> What to produce: Copy the entries below word for word, starting with the line that contains "Open the SIP Plan clipboard icon" and ending with the last line of the entries. Leave the pictures out of your copy.

> Entries shown:
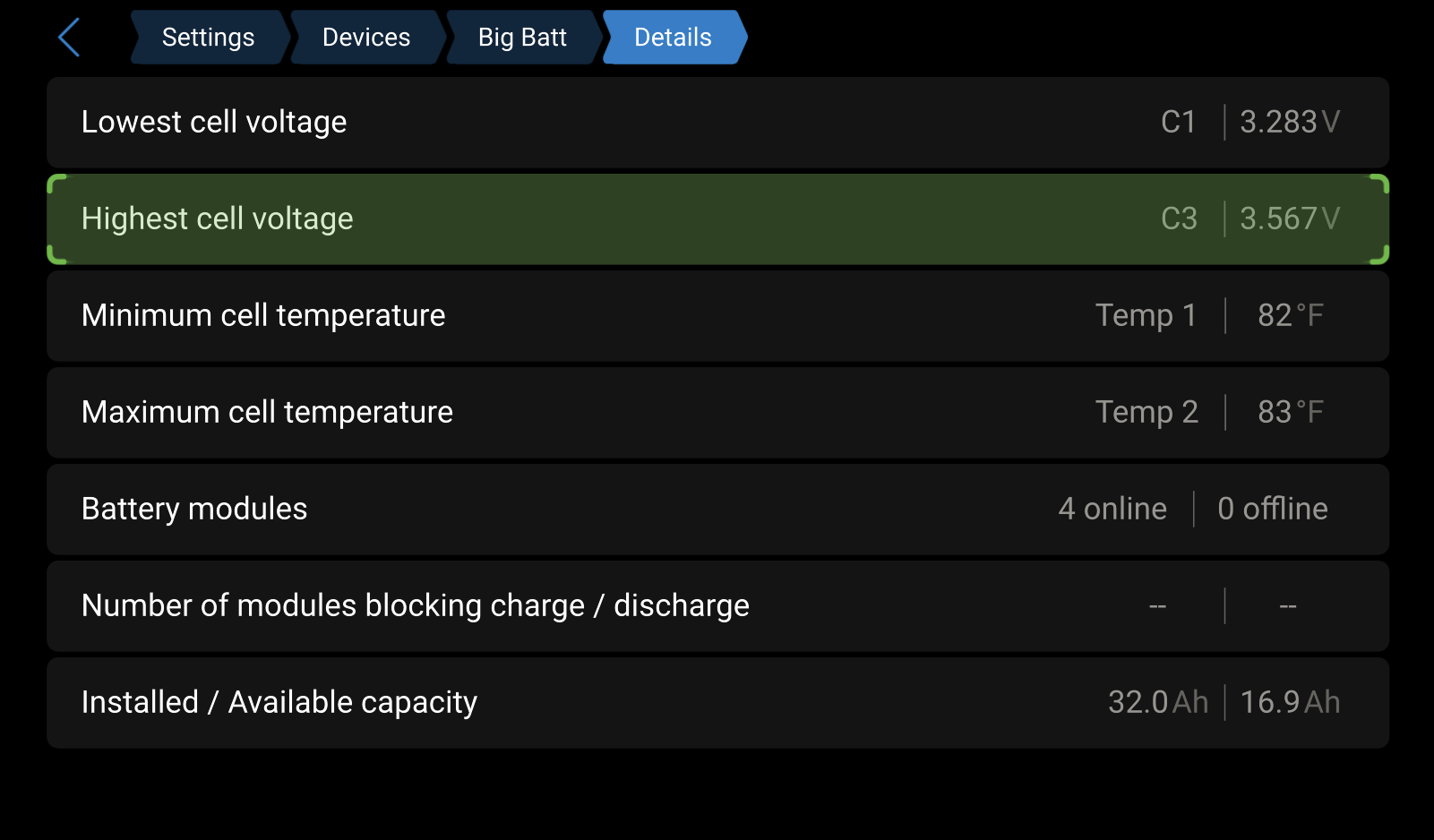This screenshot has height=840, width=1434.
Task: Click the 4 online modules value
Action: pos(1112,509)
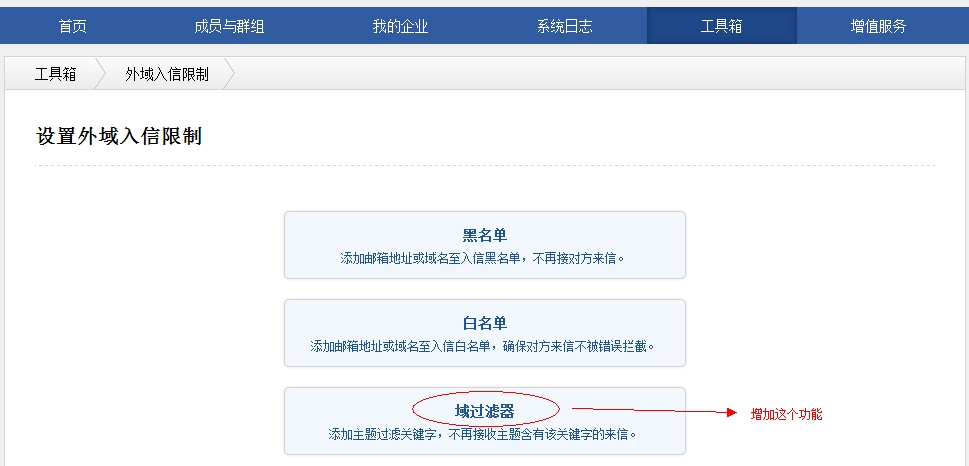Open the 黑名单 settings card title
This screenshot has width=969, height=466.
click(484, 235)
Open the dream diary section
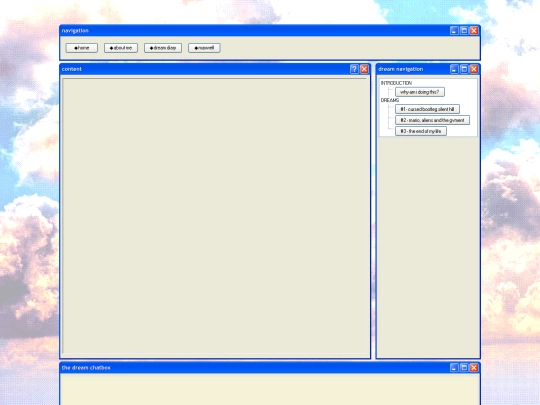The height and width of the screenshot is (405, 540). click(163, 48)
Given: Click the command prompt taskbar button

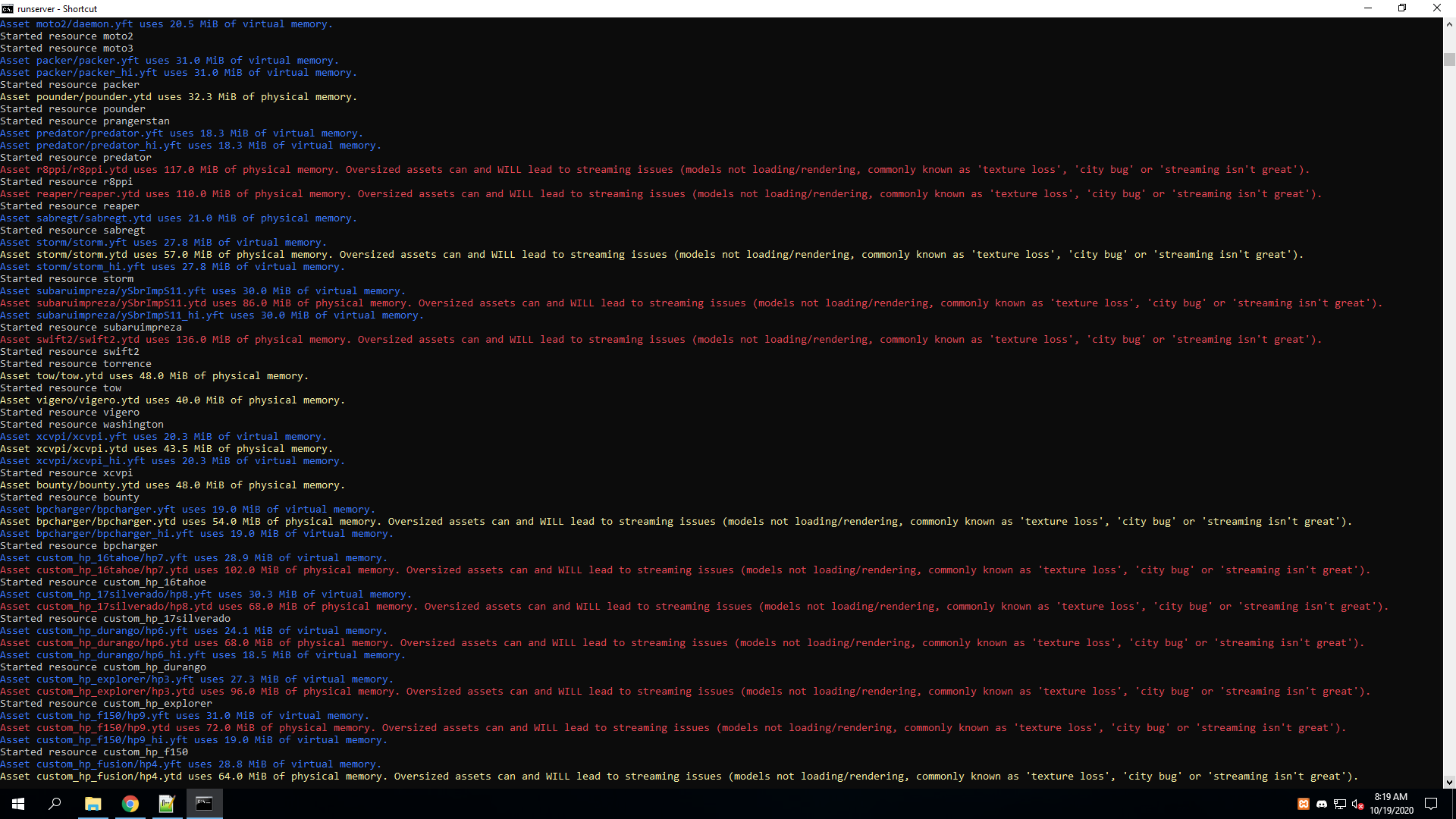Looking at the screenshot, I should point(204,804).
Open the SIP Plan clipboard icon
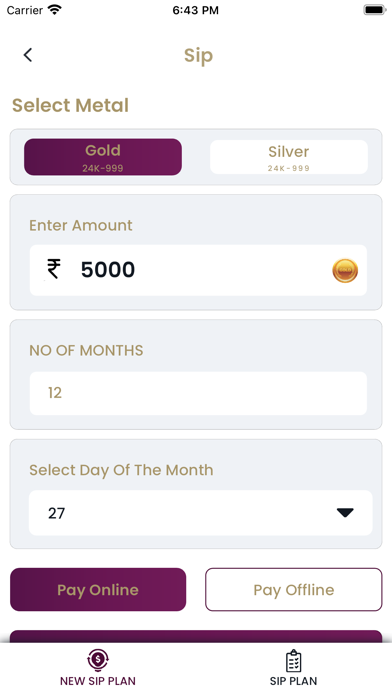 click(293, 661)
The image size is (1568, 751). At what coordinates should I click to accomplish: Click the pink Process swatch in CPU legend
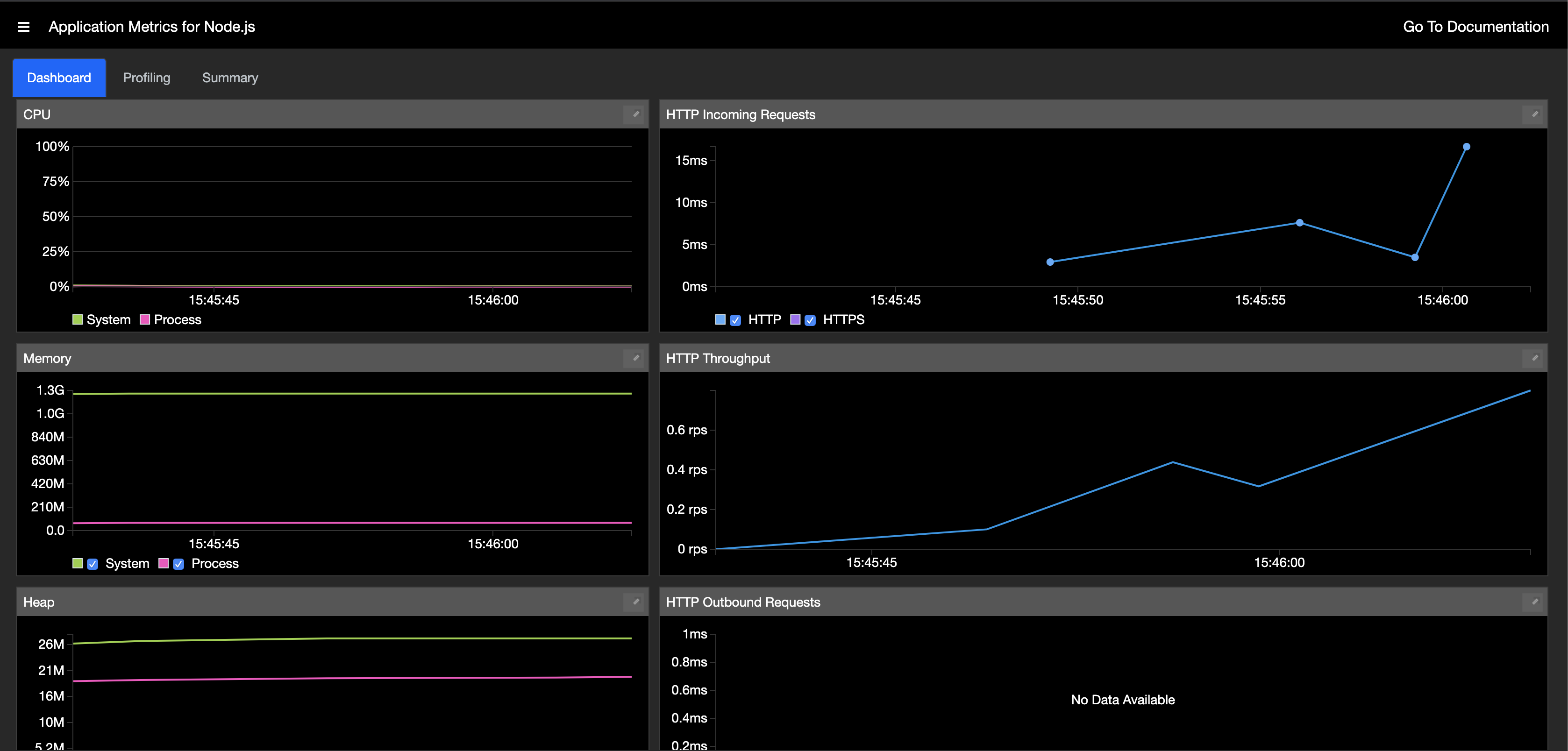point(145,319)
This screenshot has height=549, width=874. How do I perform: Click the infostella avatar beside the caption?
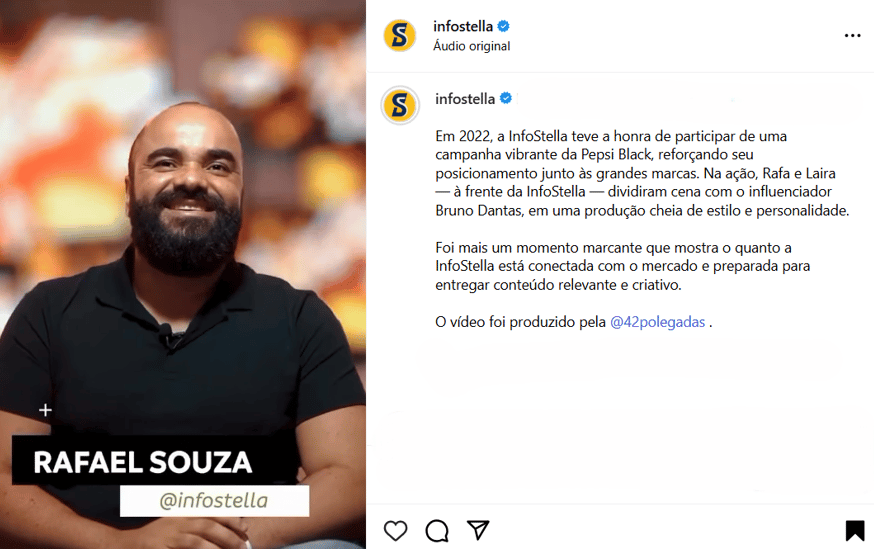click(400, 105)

> Solution to the exercise:
Open the SIP Plan clipboard icon
 click(293, 661)
The image size is (1568, 751). At what coordinates should I click to accomplish: Click the pink Process swatch in CPU legend
point(145,319)
This screenshot has height=549, width=874. How do I perform: Click the infostella avatar beside the caption?
click(400, 105)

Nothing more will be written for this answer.